Sur les méthodes, elle décrit aussi l'emprise, le lissage de la pensée, la reconfiguration mentale. «On prépare ton esprit à l'intérieur pour l'extérieur», «tu n'existes plus en tant qu'individu», «tu ne penses plus par toi-même mais par le groupe, tu ingurgites ce qu'on t'apprend», «Femen transforme ton corps et ton esprit», témoigne-t-elle. «Répéter encore et toujours les principes fondamentaux(…), il fallait que ça rentre pour qu'à notre tour ça puisse sortir mécaniquement, comme une leçon apprise sur le bout des doigts», poursuit-elle. «On se sent comme aspirée naturellement, sans violence, vers un total lâcher-prise vis-à-vis du groupe et de la volonté à l'esprit critique (…) Et celles qui s'expriment un peu trop ne tarderont pas à quitter “de leur plein gré” le mouvement».
Désillusion
«Première prise de pouvoir sur l'individu, la disponibilité», dit encore celle qui devait rester disponible 24 heures sur 24, au détriment de son travail et de son couple. «Tu acceptes lentement une soumission que tu refuses à l'extérieur, analyse-t-elle. Tu étais venue pour combattre quoi déjà? Ah oui! La soumission des femmes sous couvert de patriarcat». Et «tu gagnes quoi?
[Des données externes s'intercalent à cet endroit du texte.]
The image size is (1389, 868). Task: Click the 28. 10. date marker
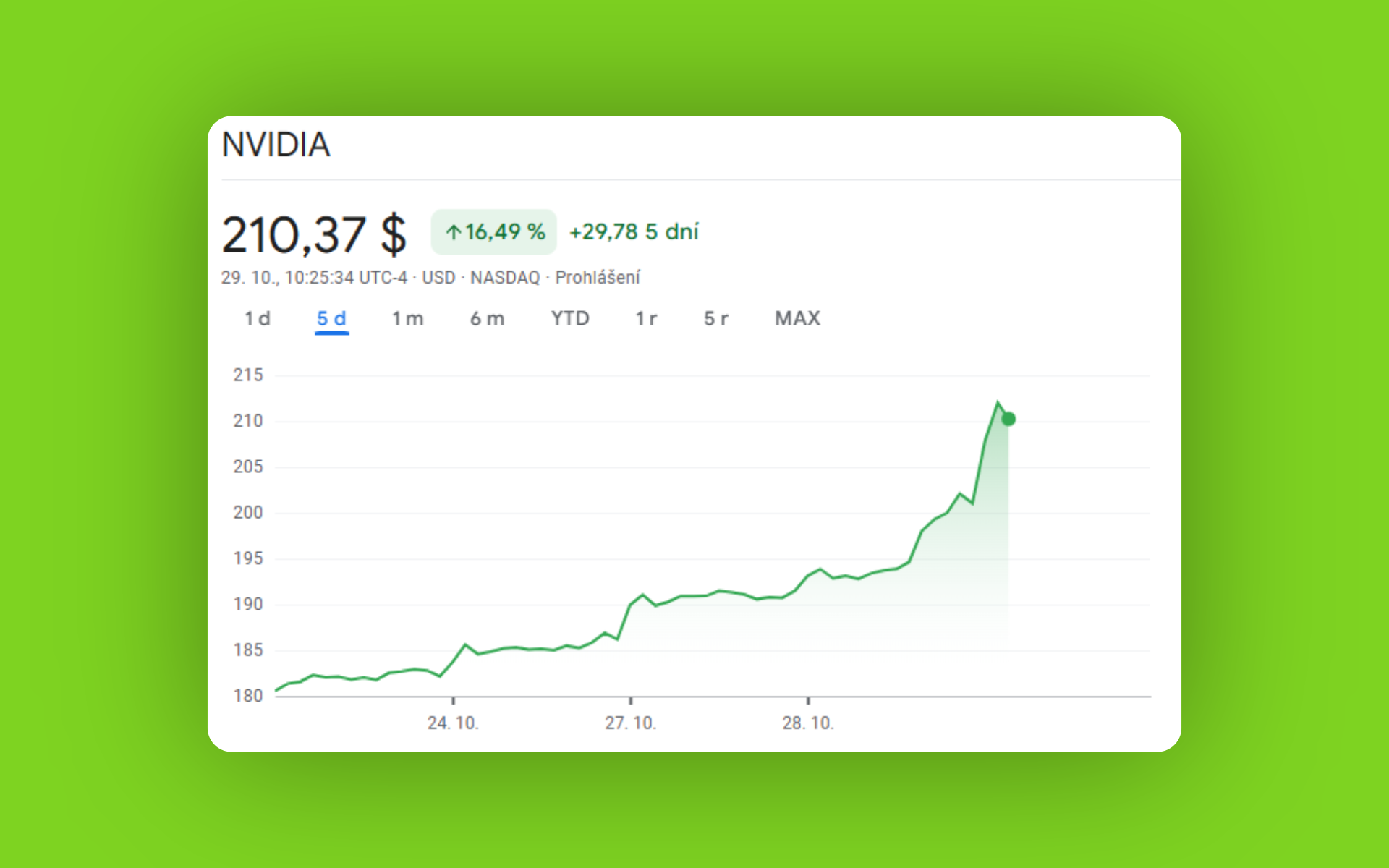807,723
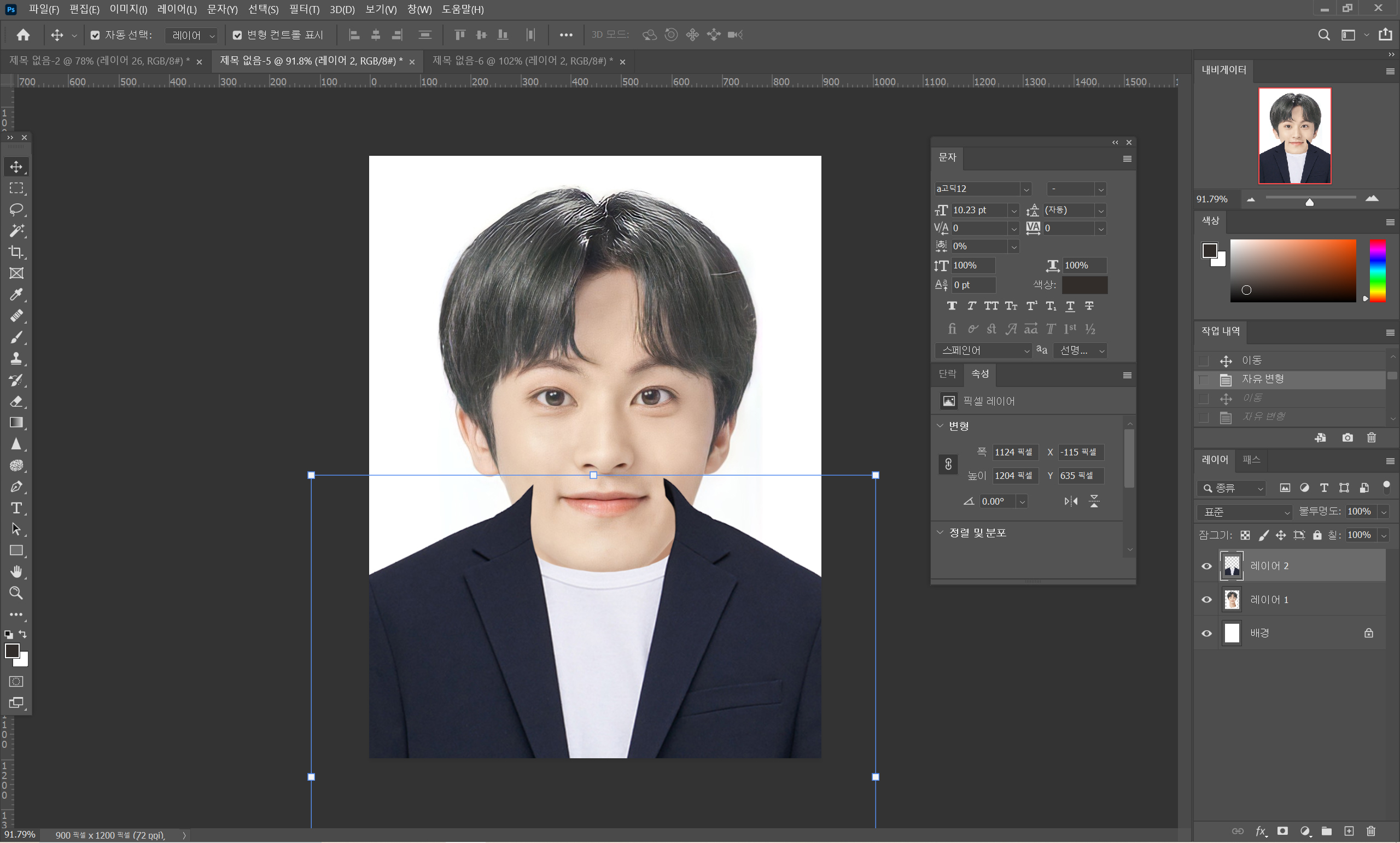The height and width of the screenshot is (843, 1400).
Task: Select the Zoom tool in toolbar
Action: [x=16, y=593]
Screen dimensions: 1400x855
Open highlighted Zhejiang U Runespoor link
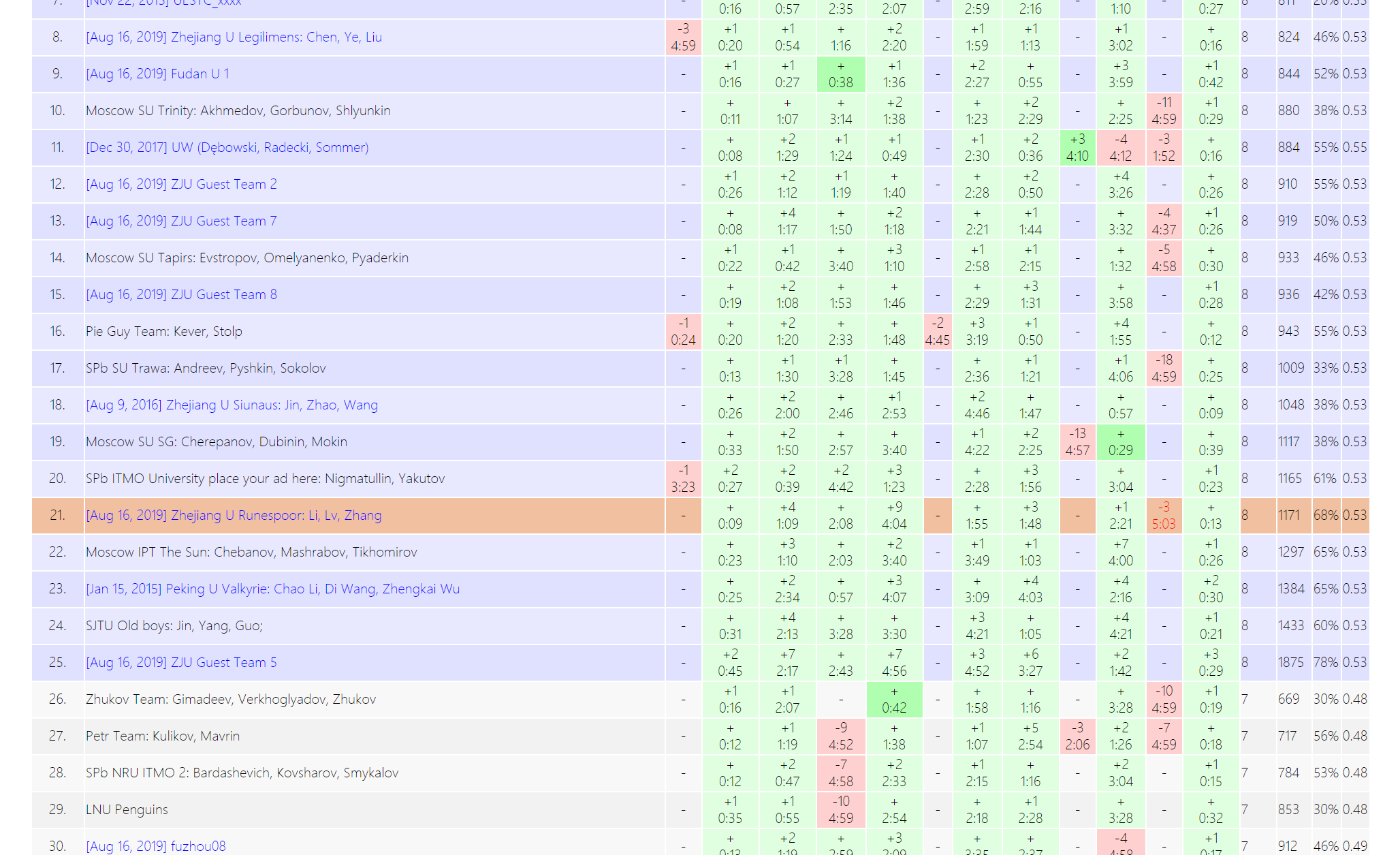click(x=234, y=515)
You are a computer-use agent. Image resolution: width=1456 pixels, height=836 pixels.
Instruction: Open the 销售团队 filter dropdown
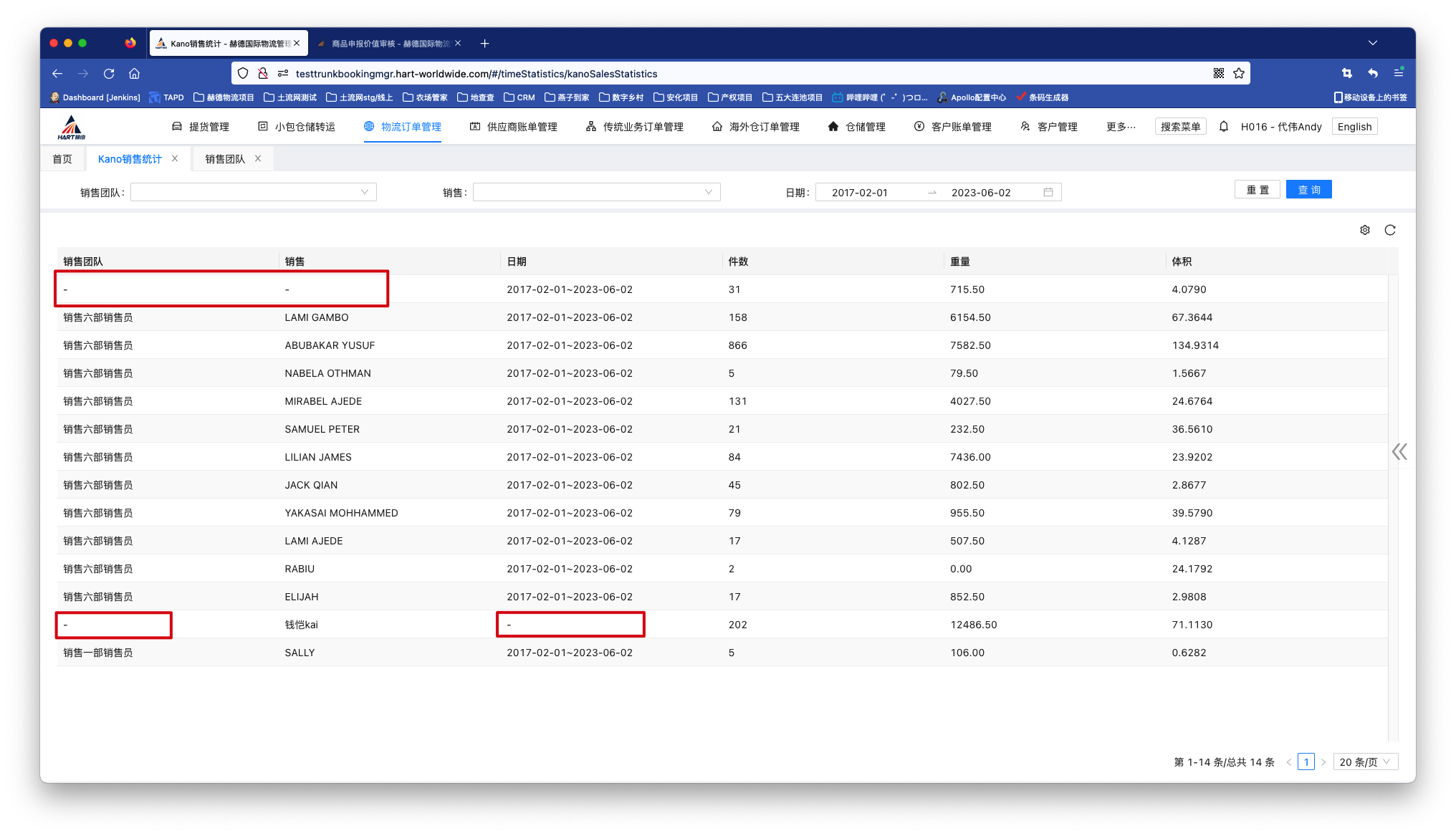(x=253, y=192)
Le droit de te dire le soir quand tu rentres chez toi seule, que tu t'es battue pour une liberté à laquelle tu n'as toi-même pas droit».
La désillusion redouble en réalisant ce paradoxe: contrairement à l'idéologie qu'elles défendent, les Femen «ne respectent pas les femmes, les chefs de bande traitant leurs recrues comme de la chair à canon», résume son agent littéraire, Omri Ezrati. C'est la première fois qu'une Femen ose témoigner contre le clan. Première fois aussi qu'une réelle infiltrée, a contrario de journalistes qui avait témoigné après quelques semaines d'immersion, raconte en détail son vécu, au jour le jour, du recrutement à l'endoctrinement, des entraînements au combat aux actions nues dans la rue. Alice était de celles qui ont profané la cathédrale Notre-Dame de Paris le 12 février 2013.
Autre déception, l'absence de confiance. «Il n'y en a pas dans ce groupe, déplore-t-elle. Apprendre qu'une action vient d'être faite par Facebook ou BFM, c'est un peu chiant quand on s'investit à hauteur de dévotion. Comment doit-on se sentir quand on nous utilise une heure et qu'on nous ignore la seconde d'après? Un objet a ce rôle. On s'en sert et puis on le pose, jusqu'à ce qu'on ait à nouveau besoin de lui». Autant de raisons qui feront «s'éteindre le mouvement», qui «ne peut être viable avec de tels principes», selon elle. Déjà, la quarantaine d'activistes est passée à une quinzaine seulement aujourd'hui», dit-elle. Pour autant, Alice ne renie rien de son expérience et revendique toujours l'idéologie Femen. C'est pourquoi elle ne peut être une «repentie», souligne-t-elle, «juste une déçue».
Méthode sectaire
Alors que des citoyens et des députés appellent ces derniers jours au retrait du timbre Marianne, inspiré par les traits de sa leader en France, Inna Shevchenko, et alors que leur procès arrive le 19 février devant le tribunal correctionnel de Paris, le député UMP du Rhône Georges Fenech demande la dissolution du groupe activiste féministe - justement en raison de ses pratiques.
Lundi, il a saisi la Mission interministérielle de vigilance et de lutte contre les dérives sectaires (Miviludes), priant son président, Serge Blisko, de bien vouloir «faire connaître la position de la Miviludes à l'égard de ce mouvement», ainsi que «les initiatives qu'elle pourrait prendre pour lutter contre ses agissements hautement attentatoires aux valeurs qui fondent une République», «telle que la demande de dissolution de l'association Femen, type loi 1901». Ancien président de la Miviludes, président actuel du groupe d'études sur les sectes à l'Assemblée nationale, le député estime que Femen est «un groupuscule qui utilise des méthodes sectaires». Contestation violente de l'ordre social, discours haineux contre les religions et la laïcité, recours à des armes (cocktail Molotov lancé la semaine dernière contre l'ambassade russe à Berlin), profanation de lieux du patrimoine, menaces… Autant d'actes d'«intimidation» et de «pressions physiques et morales» qui, quoique «sans tentatives d'emprise mentale ou de gain d'argent», relèvent des méthodes sectaires, décrites par la loi du 12 juin 2001, qui lutte contre ces phénomènes.